* [WHAT YOU HAVE TO DO]: Transcribe all of the entries, matching each one exactly.

* [EXERCISE INPUTS]:
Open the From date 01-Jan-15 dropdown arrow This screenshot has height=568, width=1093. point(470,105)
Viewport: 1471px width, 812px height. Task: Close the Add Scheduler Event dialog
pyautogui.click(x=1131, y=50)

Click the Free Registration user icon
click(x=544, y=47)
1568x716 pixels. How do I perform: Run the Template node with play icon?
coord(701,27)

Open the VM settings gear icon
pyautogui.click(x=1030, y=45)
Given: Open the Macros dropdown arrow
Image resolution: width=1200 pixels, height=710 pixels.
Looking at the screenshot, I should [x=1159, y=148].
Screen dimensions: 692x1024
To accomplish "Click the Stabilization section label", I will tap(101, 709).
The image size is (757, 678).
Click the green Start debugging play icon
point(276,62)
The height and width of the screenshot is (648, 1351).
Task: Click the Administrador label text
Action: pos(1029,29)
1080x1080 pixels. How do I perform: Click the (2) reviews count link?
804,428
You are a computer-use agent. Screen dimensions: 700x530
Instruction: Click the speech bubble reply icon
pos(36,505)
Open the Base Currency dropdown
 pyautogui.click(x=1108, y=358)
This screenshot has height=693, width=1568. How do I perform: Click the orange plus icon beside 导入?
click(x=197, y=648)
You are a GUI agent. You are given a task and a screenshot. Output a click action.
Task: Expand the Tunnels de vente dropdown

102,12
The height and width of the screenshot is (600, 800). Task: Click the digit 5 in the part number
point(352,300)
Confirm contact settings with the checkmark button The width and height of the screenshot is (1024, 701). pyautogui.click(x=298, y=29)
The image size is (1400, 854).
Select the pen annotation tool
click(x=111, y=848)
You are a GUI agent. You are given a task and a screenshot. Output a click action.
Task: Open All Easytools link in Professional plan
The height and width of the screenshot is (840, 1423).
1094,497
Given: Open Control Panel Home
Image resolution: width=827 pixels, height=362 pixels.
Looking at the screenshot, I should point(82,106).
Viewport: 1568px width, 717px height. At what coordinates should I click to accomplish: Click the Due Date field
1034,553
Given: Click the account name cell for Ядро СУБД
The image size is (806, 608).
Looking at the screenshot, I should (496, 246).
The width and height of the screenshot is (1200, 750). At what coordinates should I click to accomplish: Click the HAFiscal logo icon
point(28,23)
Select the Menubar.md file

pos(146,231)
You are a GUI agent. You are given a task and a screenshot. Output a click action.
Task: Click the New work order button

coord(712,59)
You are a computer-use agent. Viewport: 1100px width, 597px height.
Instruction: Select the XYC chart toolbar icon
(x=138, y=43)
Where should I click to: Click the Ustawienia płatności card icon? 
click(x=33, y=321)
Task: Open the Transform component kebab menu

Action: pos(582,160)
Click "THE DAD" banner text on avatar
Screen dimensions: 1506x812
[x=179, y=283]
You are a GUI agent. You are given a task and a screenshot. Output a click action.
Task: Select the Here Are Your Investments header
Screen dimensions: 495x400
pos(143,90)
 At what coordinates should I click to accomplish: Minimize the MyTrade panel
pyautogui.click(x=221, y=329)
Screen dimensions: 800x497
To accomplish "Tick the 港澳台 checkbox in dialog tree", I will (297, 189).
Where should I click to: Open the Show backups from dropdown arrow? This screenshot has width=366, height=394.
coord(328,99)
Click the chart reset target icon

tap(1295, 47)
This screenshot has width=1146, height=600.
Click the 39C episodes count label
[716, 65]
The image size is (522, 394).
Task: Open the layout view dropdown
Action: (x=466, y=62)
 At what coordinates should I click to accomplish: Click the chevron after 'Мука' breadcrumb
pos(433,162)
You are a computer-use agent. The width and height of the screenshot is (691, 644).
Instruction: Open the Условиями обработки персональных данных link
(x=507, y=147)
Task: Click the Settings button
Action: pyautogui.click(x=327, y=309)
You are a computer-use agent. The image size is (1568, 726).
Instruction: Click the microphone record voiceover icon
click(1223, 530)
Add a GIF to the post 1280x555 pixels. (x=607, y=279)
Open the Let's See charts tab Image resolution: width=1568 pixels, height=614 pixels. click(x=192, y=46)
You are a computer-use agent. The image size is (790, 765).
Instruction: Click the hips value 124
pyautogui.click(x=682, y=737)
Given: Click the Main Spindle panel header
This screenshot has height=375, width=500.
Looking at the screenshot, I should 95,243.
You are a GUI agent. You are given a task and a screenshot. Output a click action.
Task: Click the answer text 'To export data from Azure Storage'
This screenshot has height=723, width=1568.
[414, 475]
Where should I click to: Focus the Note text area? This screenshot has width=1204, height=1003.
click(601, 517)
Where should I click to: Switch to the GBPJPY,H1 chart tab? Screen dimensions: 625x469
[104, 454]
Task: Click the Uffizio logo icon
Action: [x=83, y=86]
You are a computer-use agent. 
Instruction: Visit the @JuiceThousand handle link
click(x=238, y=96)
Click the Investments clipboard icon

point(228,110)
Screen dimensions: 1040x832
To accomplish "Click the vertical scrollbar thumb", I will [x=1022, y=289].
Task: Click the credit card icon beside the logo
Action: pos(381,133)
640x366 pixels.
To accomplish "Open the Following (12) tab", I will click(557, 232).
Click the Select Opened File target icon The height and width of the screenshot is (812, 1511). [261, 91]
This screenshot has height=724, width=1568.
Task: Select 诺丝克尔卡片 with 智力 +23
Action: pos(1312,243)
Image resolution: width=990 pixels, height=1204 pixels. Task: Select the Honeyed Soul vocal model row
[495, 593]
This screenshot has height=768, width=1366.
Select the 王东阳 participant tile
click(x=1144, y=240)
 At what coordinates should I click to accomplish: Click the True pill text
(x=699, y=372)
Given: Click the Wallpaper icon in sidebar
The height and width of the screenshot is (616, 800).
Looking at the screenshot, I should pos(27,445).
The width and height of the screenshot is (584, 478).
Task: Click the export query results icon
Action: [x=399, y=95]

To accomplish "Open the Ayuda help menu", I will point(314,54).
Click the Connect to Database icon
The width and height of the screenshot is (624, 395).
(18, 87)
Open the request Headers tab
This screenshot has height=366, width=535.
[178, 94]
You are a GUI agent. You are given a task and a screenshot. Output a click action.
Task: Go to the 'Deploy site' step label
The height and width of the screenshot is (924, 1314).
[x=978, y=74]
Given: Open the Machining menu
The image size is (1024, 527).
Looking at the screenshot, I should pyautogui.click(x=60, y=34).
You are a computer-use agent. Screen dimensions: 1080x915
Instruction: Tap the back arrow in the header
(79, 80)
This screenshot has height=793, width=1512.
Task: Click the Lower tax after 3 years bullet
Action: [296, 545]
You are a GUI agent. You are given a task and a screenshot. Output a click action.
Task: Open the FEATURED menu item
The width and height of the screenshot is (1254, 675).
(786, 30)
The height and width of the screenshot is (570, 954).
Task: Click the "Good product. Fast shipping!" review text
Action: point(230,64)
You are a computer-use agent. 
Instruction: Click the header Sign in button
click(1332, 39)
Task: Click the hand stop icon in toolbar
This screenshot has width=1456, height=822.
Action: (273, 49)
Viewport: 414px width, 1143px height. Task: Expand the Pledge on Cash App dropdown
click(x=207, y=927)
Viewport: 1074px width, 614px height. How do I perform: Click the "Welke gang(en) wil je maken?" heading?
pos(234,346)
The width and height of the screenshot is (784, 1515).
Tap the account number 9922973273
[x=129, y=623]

* [OUTPUT OF THE EXERCISE]:
Open the From date 01-Jan-15 dropdown arrow This screenshot has height=568, width=1093. point(470,105)
Viewport: 1471px width, 812px height. Task: Close the Add Scheduler Event dialog
pyautogui.click(x=1131, y=50)

Click the Free Registration user icon
click(x=544, y=47)
1568x716 pixels. How do I perform: Run the Template node with play icon?
coord(701,27)

Open the VM settings gear icon
pyautogui.click(x=1030, y=45)
Given: Open the Macros dropdown arrow
Image resolution: width=1200 pixels, height=710 pixels.
Looking at the screenshot, I should [x=1159, y=148].
Screen dimensions: 692x1024
To accomplish "Click the Stabilization section label", I will tap(101, 709).
The image size is (757, 678).
Click the green Start debugging play icon
point(276,62)
The height and width of the screenshot is (648, 1351).
Task: Click the Administrador label text
Action: pos(1029,29)
1080x1080 pixels. How do I perform: Click the (2) reviews count link?
804,428
You are a computer-use agent. Screen dimensions: 700x530
Instruction: Click the speech bubble reply icon
pos(36,505)
Open the Base Currency dropdown
 pyautogui.click(x=1108, y=358)
This screenshot has height=693, width=1568. How do I perform: Click the orange plus icon beside 导入?
click(x=197, y=648)
You are a GUI agent. You are given a task and a screenshot. Output a click action.
Task: Expand the Tunnels de vente dropdown

102,12
The height and width of the screenshot is (600, 800). Task: Click the digit 5 in the part number
point(352,300)
Confirm contact settings with the checkmark button The width and height of the screenshot is (1024, 701). pyautogui.click(x=298, y=29)
The image size is (1400, 854).
Select the pen annotation tool
click(x=111, y=848)
You are a GUI agent. You are given a task and a screenshot. Output a click action.
Task: Open All Easytools link in Professional plan
The height and width of the screenshot is (840, 1423).
1094,497
Given: Open Control Panel Home
Image resolution: width=827 pixels, height=362 pixels.
Looking at the screenshot, I should point(82,106).
Viewport: 1568px width, 717px height. At what coordinates should I click to accomplish: Click the Due Date field
1034,553
Given: Click the account name cell for Ядро СУБД
The image size is (806, 608).
Looking at the screenshot, I should (496, 246).
The width and height of the screenshot is (1200, 750). At what coordinates should I click to accomplish: Click the HAFiscal logo icon
point(28,23)
Select the Menubar.md file

pos(146,231)
You are a GUI agent. You are given a task and a screenshot. Output a click action.
Task: Click the New work order button

coord(712,59)
You are a computer-use agent. Viewport: 1100px width, 597px height.
Instruction: Select the XYC chart toolbar icon
(x=138, y=43)
Where should I click to: Click the Ustawienia płatności card icon? 
click(x=33, y=321)
Task: Open the Transform component kebab menu

Action: pos(582,160)
Click "THE DAD" banner text on avatar
Screen dimensions: 1506x812
[x=179, y=283]
You are a GUI agent. You are given a task and a screenshot. Output a click action.
Task: Select the Here Are Your Investments header
Screen dimensions: 495x400
pos(143,90)
 At what coordinates should I click to accomplish: Minimize the MyTrade panel
pyautogui.click(x=221, y=329)
Screen dimensions: 800x497
To accomplish "Tick the 港澳台 checkbox in dialog tree", I will (297, 189).
Where should I click to: Open the Show backups from dropdown arrow? This screenshot has width=366, height=394.
coord(328,99)
Click the chart reset target icon

tap(1295, 47)
This screenshot has width=1146, height=600.
Click the 39C episodes count label
[716, 65]
The image size is (522, 394).
Task: Open the layout view dropdown
Action: (x=466, y=62)
 At what coordinates should I click to accomplish: Click the chevron after 'Мука' breadcrumb
pos(433,162)
You are a computer-use agent. The width and height of the screenshot is (691, 644).
Instruction: Open the Условиями обработки персональных данных link
(x=507, y=147)
Task: Click the Settings button
Action: pyautogui.click(x=327, y=309)
You are a computer-use agent. The image size is (1568, 726).
Instruction: Click the microphone record voiceover icon
click(1223, 530)
Add a GIF to the post 1280x555 pixels. (x=607, y=279)
Open the Let's See charts tab Image resolution: width=1568 pixels, height=614 pixels. click(x=192, y=46)
You are a computer-use agent. The image size is (790, 765).
Instruction: Click the hips value 124
pyautogui.click(x=682, y=737)
Given: Click the Main Spindle panel header
This screenshot has height=375, width=500.
Looking at the screenshot, I should 95,243.
You are a GUI agent. You are given a task and a screenshot. Output a click action.
Task: Click the answer text 'To export data from Azure Storage'
This screenshot has height=723, width=1568.
[414, 475]
Where should I click to: Focus the Note text area? This screenshot has width=1204, height=1003.
click(601, 517)
Where should I click to: Switch to the GBPJPY,H1 chart tab? Screen dimensions: 625x469
[104, 454]
Task: Click the Uffizio logo icon
Action: [x=83, y=86]
You are a computer-use agent. 
Instruction: Visit the @JuiceThousand handle link
click(x=238, y=96)
Click the Investments clipboard icon

point(228,110)
Screen dimensions: 1040x832
To accomplish "Click the vertical scrollbar thumb", I will [x=1022, y=289].
Task: Click the credit card icon beside the logo
Action: pos(381,133)
640x366 pixels.
To accomplish "Open the Following (12) tab", I will click(557, 232).
Click the Select Opened File target icon The height and width of the screenshot is (812, 1511). [261, 91]
This screenshot has height=724, width=1568.
Task: Select 诺丝克尔卡片 with 智力 +23
Action: pos(1312,243)
Image resolution: width=990 pixels, height=1204 pixels. Task: Select the Honeyed Soul vocal model row
[495, 593]
This screenshot has height=768, width=1366.
Select the 王东阳 participant tile
click(x=1144, y=240)
 At what coordinates should I click to accomplish: Click the True pill text
(x=699, y=372)
Given: Click the Wallpaper icon in sidebar
The height and width of the screenshot is (616, 800).
Looking at the screenshot, I should pos(27,445).
The width and height of the screenshot is (584, 478).
Task: Click the export query results icon
Action: [x=399, y=95]

To accomplish "Open the Ayuda help menu", I will point(314,54).
Click the Connect to Database icon
The width and height of the screenshot is (624, 395).
(18, 87)
Open the request Headers tab
This screenshot has height=366, width=535.
[178, 94]
You are a GUI agent. You are given a task and a screenshot. Output a click action.
Task: Go to the 'Deploy site' step label
The height and width of the screenshot is (924, 1314).
[x=978, y=74]
Given: Open the Machining menu
The image size is (1024, 527).
Looking at the screenshot, I should pyautogui.click(x=60, y=34).
You are a computer-use agent. Screen dimensions: 1080x915
Instruction: Tap the back arrow in the header
(79, 80)
This screenshot has height=793, width=1512.
Task: Click the Lower tax after 3 years bullet
Action: [296, 545]
You are a GUI agent. You are given a task and a screenshot. Output a click action.
Task: Open the FEATURED menu item
The width and height of the screenshot is (1254, 675).
(786, 30)
The height and width of the screenshot is (570, 954).
Task: Click the "Good product. Fast shipping!" review text
Action: point(230,64)
You are a computer-use agent. 
Instruction: Click the header Sign in button
click(1332, 39)
Task: Click the hand stop icon in toolbar
This screenshot has width=1456, height=822.
Action: (273, 49)
Viewport: 414px width, 1143px height. Task: Expand the Pledge on Cash App dropdown
click(x=207, y=927)
Viewport: 1074px width, 614px height. How do I perform: Click the "Welke gang(en) wil je maken?" heading?
pos(234,346)
The width and height of the screenshot is (784, 1515).
Tap the account number 9922973273
[x=129, y=623]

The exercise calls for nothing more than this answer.